A man named Dave, who works for John Deere, wore Ukrainian and Georgian Legion patches. “I support Nikki because she supports Ukraine,” he said. We were joined by Vitaly, who came to Iowa from Ukraine ten years ago. “I work with rich people who want to get green cards,” he told me. He’d come with several friends from Ukraine, who also live nearby. “Haley feels like someone here in Bettendorf, who tells the ladies, Come here, gather ’round,” one said.

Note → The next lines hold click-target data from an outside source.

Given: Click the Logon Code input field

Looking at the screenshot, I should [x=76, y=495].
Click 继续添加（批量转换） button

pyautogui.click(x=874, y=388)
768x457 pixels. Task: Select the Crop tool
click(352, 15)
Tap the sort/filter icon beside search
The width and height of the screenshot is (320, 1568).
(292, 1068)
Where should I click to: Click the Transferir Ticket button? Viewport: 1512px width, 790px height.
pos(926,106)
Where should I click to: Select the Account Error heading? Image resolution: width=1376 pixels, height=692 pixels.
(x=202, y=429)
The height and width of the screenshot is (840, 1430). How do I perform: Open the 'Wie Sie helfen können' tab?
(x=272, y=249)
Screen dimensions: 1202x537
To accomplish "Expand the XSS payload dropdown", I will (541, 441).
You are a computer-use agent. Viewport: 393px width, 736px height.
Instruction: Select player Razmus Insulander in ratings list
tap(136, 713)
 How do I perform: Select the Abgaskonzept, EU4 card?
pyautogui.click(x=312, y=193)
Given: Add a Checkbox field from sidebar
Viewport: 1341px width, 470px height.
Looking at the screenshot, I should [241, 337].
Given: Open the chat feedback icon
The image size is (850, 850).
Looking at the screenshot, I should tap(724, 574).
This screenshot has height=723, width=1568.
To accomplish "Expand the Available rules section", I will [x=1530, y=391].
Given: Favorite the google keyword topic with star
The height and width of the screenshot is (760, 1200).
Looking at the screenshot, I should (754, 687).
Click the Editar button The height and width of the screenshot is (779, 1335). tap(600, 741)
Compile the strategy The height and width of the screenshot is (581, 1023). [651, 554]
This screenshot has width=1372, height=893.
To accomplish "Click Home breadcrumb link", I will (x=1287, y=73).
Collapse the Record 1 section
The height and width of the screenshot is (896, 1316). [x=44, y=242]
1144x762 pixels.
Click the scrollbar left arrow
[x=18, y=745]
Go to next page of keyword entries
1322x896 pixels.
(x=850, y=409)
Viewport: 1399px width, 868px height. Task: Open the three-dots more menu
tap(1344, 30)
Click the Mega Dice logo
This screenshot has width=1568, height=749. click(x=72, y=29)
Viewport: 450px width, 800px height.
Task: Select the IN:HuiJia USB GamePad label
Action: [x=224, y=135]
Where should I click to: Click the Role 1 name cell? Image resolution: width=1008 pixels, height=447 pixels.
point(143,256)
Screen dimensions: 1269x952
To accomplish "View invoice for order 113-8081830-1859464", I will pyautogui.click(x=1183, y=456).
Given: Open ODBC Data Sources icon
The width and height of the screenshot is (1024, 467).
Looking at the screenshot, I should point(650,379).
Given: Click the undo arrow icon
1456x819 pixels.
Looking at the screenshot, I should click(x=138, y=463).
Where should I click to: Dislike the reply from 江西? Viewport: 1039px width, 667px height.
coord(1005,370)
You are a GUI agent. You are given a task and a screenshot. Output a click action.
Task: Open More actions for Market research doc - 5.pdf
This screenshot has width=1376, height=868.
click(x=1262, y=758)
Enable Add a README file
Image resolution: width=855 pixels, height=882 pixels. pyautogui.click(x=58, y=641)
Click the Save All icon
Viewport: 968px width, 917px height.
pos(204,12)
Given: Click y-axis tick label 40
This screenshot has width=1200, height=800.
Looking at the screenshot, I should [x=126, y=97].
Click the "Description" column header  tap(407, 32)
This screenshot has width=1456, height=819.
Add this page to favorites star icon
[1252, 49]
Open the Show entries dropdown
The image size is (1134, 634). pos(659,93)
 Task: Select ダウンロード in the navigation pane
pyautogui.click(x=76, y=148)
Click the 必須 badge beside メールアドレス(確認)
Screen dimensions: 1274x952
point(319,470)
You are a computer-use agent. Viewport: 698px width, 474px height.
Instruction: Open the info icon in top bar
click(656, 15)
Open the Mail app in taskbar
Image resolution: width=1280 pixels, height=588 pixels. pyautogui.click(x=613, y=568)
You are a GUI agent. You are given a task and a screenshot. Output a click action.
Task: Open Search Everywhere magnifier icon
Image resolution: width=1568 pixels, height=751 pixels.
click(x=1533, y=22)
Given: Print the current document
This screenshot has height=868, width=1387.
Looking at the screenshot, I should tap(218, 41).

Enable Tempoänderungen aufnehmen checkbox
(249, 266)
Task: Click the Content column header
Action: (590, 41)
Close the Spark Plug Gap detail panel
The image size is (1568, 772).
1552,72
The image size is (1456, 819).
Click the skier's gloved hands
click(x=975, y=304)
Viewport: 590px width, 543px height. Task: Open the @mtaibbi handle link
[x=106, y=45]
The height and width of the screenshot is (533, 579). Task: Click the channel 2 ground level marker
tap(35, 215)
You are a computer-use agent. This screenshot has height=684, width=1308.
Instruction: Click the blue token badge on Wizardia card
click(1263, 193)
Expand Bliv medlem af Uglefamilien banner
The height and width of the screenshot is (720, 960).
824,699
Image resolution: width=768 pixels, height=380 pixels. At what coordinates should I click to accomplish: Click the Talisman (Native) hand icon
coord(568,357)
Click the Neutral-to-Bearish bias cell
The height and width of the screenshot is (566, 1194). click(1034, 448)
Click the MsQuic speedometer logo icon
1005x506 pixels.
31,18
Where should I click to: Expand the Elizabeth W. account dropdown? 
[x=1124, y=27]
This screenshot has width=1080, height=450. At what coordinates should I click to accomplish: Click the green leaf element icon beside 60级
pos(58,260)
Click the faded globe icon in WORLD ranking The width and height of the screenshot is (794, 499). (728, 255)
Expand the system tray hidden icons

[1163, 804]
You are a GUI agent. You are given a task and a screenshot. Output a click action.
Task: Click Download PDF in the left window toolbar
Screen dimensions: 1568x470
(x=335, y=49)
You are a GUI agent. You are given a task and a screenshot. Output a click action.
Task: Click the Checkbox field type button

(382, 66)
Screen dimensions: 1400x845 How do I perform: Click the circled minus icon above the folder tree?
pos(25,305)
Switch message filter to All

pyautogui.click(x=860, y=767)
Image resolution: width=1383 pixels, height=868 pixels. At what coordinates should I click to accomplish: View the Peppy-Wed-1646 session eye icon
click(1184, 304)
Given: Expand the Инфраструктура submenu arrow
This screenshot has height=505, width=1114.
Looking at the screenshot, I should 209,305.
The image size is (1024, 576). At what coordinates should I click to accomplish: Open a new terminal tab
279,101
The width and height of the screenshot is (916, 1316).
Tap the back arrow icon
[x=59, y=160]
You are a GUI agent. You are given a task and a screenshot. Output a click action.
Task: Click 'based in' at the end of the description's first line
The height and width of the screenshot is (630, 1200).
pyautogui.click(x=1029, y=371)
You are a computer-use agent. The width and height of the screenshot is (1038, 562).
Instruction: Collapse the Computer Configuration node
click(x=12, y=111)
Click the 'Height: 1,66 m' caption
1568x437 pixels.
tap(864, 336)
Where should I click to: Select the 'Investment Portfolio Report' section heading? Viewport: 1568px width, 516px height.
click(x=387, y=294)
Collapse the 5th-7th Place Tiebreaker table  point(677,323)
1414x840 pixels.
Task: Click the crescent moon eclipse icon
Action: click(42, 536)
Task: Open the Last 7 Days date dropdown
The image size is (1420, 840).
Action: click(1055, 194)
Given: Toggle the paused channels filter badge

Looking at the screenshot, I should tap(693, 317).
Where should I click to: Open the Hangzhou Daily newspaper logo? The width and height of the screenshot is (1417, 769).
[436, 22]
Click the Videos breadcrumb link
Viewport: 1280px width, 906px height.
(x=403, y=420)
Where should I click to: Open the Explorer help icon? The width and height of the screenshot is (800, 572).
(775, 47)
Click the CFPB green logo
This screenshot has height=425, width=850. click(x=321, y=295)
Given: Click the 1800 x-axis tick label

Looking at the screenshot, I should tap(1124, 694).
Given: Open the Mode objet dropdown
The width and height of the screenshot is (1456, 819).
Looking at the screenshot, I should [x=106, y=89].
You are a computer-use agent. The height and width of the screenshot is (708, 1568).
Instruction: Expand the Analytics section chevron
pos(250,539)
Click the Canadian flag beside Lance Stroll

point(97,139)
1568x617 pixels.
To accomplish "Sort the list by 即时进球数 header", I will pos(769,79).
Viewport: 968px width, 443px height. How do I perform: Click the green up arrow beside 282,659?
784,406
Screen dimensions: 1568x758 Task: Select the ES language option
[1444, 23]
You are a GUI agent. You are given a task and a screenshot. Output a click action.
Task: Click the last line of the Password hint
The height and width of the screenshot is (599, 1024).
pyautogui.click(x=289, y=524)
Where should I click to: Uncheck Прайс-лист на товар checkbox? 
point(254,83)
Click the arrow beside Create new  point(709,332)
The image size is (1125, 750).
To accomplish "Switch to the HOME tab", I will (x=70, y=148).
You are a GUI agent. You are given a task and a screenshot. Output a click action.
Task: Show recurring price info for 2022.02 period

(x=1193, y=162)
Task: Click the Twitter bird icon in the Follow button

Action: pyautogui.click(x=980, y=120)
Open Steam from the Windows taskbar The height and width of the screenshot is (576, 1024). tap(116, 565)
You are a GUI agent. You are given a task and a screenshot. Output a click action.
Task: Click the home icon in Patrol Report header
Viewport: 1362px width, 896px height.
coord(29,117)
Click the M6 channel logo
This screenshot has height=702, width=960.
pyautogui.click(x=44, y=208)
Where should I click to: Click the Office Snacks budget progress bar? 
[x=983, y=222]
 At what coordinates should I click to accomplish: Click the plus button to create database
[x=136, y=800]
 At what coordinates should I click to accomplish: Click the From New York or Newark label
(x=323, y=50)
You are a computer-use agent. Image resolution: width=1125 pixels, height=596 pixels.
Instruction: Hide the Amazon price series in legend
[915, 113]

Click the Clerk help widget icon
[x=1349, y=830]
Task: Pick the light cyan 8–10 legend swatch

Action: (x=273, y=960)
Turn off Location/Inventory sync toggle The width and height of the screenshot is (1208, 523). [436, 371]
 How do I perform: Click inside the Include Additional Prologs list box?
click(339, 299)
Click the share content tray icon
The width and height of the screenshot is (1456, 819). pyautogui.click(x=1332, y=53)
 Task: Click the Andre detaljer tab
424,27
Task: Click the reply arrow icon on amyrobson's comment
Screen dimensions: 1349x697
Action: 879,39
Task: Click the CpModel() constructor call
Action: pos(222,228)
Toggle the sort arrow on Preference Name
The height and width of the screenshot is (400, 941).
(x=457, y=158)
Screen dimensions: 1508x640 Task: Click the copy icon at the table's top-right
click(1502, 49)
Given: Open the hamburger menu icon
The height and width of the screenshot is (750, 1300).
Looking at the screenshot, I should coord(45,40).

“I’m a Republican, but I listen to NPR,” Camron, a 911 dispatcher standing next to me said. “I’m one of the few people in this country who still loves Mitt Romney.” As Haley walked out, the first bars of “Eye of the Tiger” played—again—and Camron shouted, “We love you, Governor Haley!”
Her standard closing line is about how our best days are yet to come, but before delivering it she tried out a new self-mythology: “With me, you will get a transparent happy warrior that goes out and fights to cut waste all the time.”
Pundits say it’s not up to Iowa to pick the winner of the election but, rather, to narrow the field. Haley’s strong showing raises the sudden possibility that she, and not DeSantis, might emerge as the last challenger to Trump standing. Still, Iowa’s evangelical voters have stuck with Trump, giving him a comfortable margin in the polls. While Trump bashed her as a globalist, Haley was at the Embassy Club in downtown Des Moines to talk to Run GenZ, an organization that recruits “conservative trailblazers” to pursue public office. In town halls and ads, Haley often pitches herself as part of a “new generation,” but this was the first time I’d seen her talking to the generations that would come after her.
In a ballroom on the thirty-fourth floor, young men in blazers sat at round white tables with votive candles, scrolling on their phones and swirling cocktails, waiting for dinner to start. The Haley campaign had seated reporters around the periphery of the dinner, under firm instructions not to mingle with diners. My chair was so close to the table in front of me that I ended up in the background of their selfies. Haley walked in wearing knee-high boots and a black shirtdress, joined by Sununu. Their back-and-forth, framed as campaign tips and advice to young candidates, consisted of remarks such as “be genuine” (Sununu) and “push through the fear . . . trust your gut” (Haley). “I like to be normal,” Haley said. “I like to have fun.”
When Haley delivers her stump speech, she can reliably pause for her laugh and applause lines. “I started doing the books for the family business when I was thirteen. It wasn’t until I got to college that I realized that was child labor!” Here, she gave the cues but didn’t get the reactions; people at the tables in my line of sight were scrolling on their phones as she spoke.
After the introductory prayer, I talked to Caleb Hanna, one of Run GenZ’s founders, who, when he won a seat in the West Virginia House of Delegates, was among both the youngest elected officials in the country and the youngest African-American state legislators ever elected. “My campaign slogan is ‘God, guns, and babies’—but I’m also a big free-market, capitalist guy.” He went on, “I gained respect for Haley after this evening, but I’m still for Trump.” At the end of the event, Aaron Miller, who wore a red tuxedo and is a county commissioner in Tennessee, told me that it was useful to hear from an establishment conservative figure like Haley—“she’s been in these positions of power”—but he wouldn’t vote for her. “Because, at the end of the day, I don’t believe her. I believe Trump.”
Haley comes back to Iowa on Tuesday for a last swing of caucus events, with the goal of consolidating her position of first also-ran. One week from the caucus, she dominates the airwaves, far outspending all her opponents on ads in the state. On Wednesday night, she’ll debate DeSantis; Trump, who has refused to participate in any of the debates, will host a rally with Dr. Ben Carson in Davenport. Haley and DeSantis are fighting for second place, hoping that it becomes something greater.